The company will publish a carbon reduction roadmap with key milestone targets later this year, which will include the transition of its commercial fleet to low and no carbon options, and the decarbonisation of its estate and engagement and commercial plans around the group’s supply chain carbon.
Andy Murphy, Director of Industrials and Financials, Edison Group, said Travis Perkins’s recovery has continued at pace and the company consistently outperformed last year’s figures across the board and outperformed the more conventional year of 2019 in key areas.

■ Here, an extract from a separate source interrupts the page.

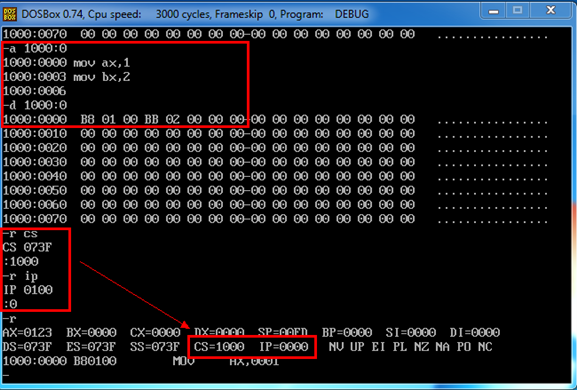Click the CS=1000 register value
The width and height of the screenshot is (577, 390).
coord(219,347)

Like-for-like revenue in continuing businesses, not including retail plumbing and heating, grew by 44.1% compared to 2020 and 14.5% ahead of 2019. This period saw the refocusing of several key business areas for Travis Perkins driven by the demerger from Wickes and the sale of its Plumbing & Heating business to H.I.G Capital in May.
"This standout deal is expected to close in Q3 of this year and provide a healthy cash injection into the company and the shareholder, with an interim dividend of 12p a share being reinstated as a result," he said.
"In addition, the company has continued its drive towards a sustainable future by continuing to set and achieve industry-leading targets. Overall, the past six months have identified Travis Perkins’s resilience and is continuing to play a key role in the construction industry’s recovery. While market uncertainty remains across some of its markets as a result of the pandemic, and overall recovery still some way away, signs for Travis Perkins and its stakeholders are undoubtedly positive for the remainder of the year.”